Elise and I, with our sons Elliot and Sam, have been living in the Klong Toey community for very nearly one year already. This is our mission. God has put us here for a reason, and he called us out of a very different setting back in the UK. I am used to being clearly understood and understanding others deeply – that was my training as a GP in the UK. I am used to being useful and appreciated. I am used to knowing what to do in most situations, most days. But here, God has stripped all of that away and I find myself unable to communicate, unable to let others know that I understand them. I am a misunderstood and clumsy version of myself and I am watched as an oddity, an outsider in this beautiful culture that I am not yet part of.

Some of these thoughts were sharpened for me recently because we are preparing to move to a new neighbourhood in Klong Toey: Rim Klong Wat Saphan – the community on the edge of the waterway by Saphan temple. While doing some work on a house for us to live in, I’ve been attempting to get to know the neighbours. But Pi Oi speaks extremely fast in slum slang that is way beyond me, the man who makes knives next door mumbles and doesn’t smile when
I say that I can’t understand, and the old man two doors down has no teeth. This makes communicating in Thai all the more difficult.

I was feeling intensely frustrated, useless and angry with myself again when I had a sudden realisation that I had been viewing our house move as the marker of when I would become useful, when I would be able to ‘do it’. After all, we will have been here a whole year!

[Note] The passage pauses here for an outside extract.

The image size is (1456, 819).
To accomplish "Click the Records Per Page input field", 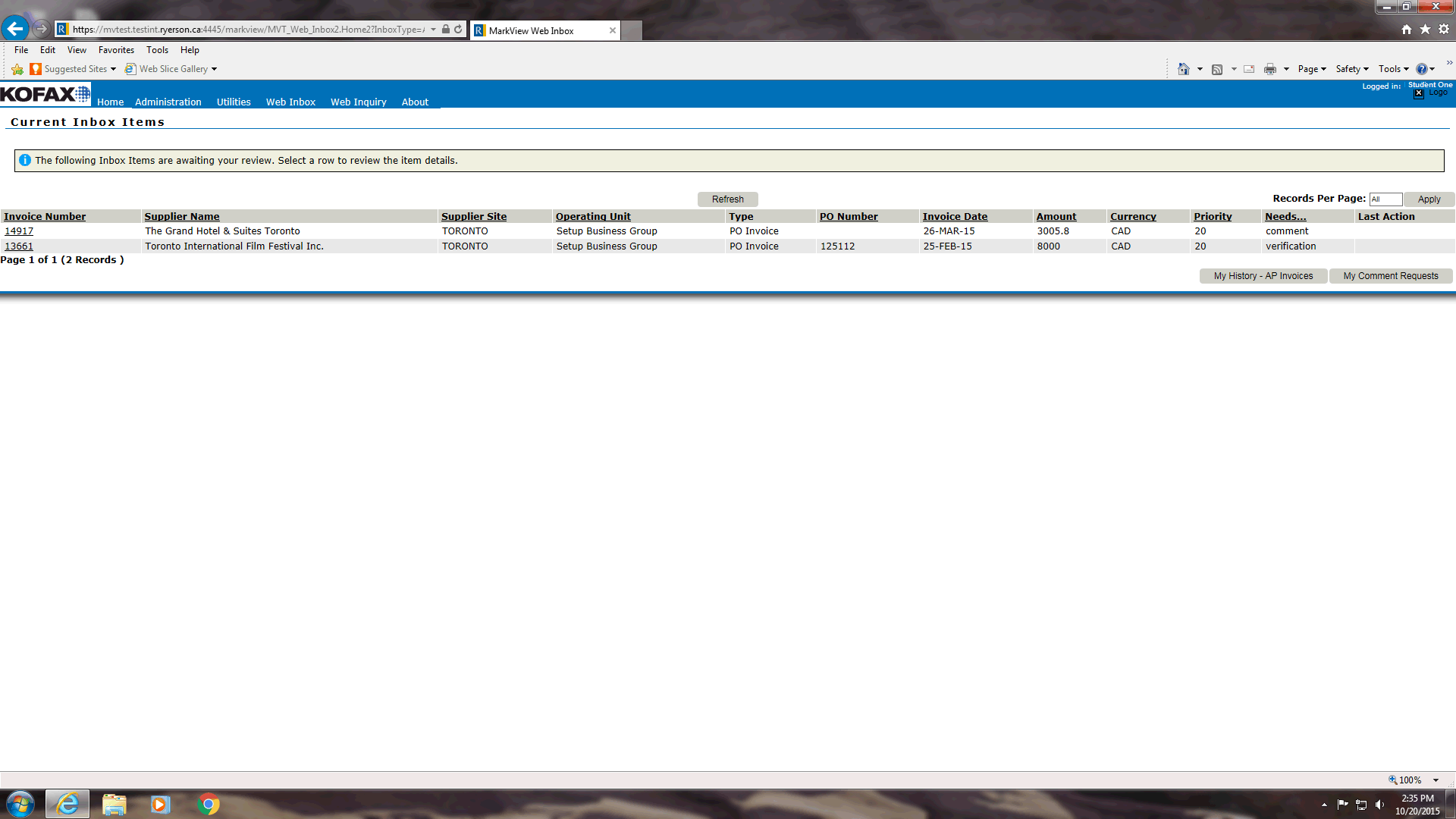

Do what? The mission God has called me to? Am I not doing that already? But I’m not useful, I am not ‘productive’! This eyes-open moment of my own self-importance has humbled me. I have become aware of my worldly measures that I apply to God’s work, my own values of productivity that I apply to the spreading of God’s gospel and the growing of God’s kingdom. In reality, God is on His mission and my uselessness will not get in
the way.

But perhaps rushing into action might. A pastor recently reminded me to the story of Hagar and Ishmael in Genesis 16. Abraham and Sarah had received a promise and acted on it. They had been waiting 10 years in the land, and they still had no son. So they rushed to provide earthly solutions – Sarah gave her servant Hagar as Abraham’s second wife and he got her pregnant. And then comes mess and curse and pain.

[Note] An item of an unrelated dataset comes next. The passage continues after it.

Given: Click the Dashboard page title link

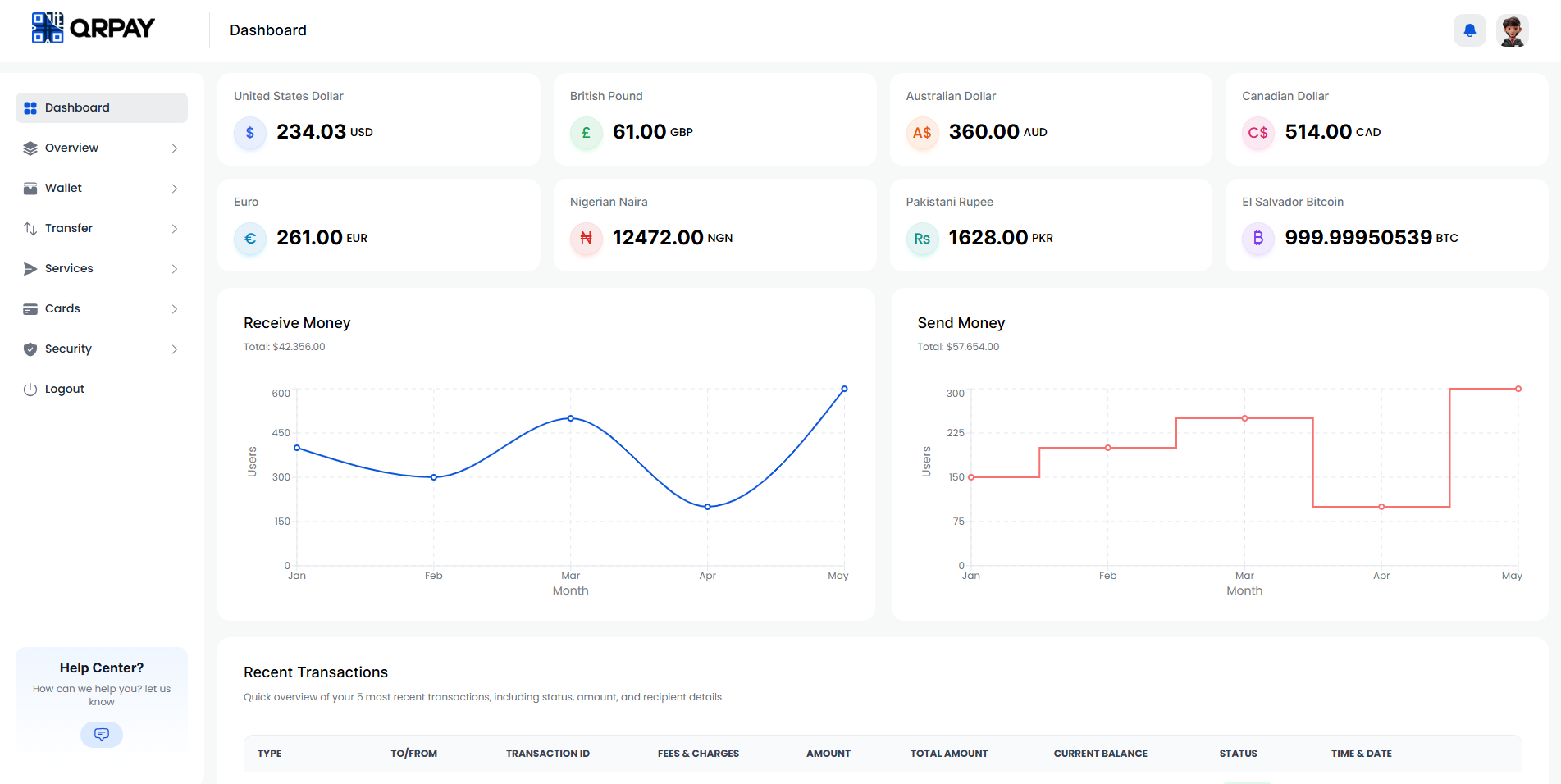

And more than that, the abused Hagar runs away into the wilderness to die. It is then that God speaks. He sees, he knows, he cares. God names her son Ishmael – ‘God sees’. Then she names the God who has met her:

So she called the name of the Lord who spoke to her, “You are a God of seeing,” for she said, “Truly here I have seen him who looks after me.” (Genesis 16:13).

Or literally in Hebrew: ‘Have I really seen him here who sees me?’ or ‘Would I have looked here for the one who sees me?’

Who looks in the wilderness, in the place of rejection and suffering, to find God?

Who goes to places of uselessness to look for God? For that is where God speaks and reveals himself.

So far in my story, God has not spoken.

God, hold me back from rushing to earthly solutions. Help me to wait with patience.

God, teach me not to scorn the uselessness, the frustration, the misunderstanding. Help me to embrace this waiting, this mission with all of its mystery.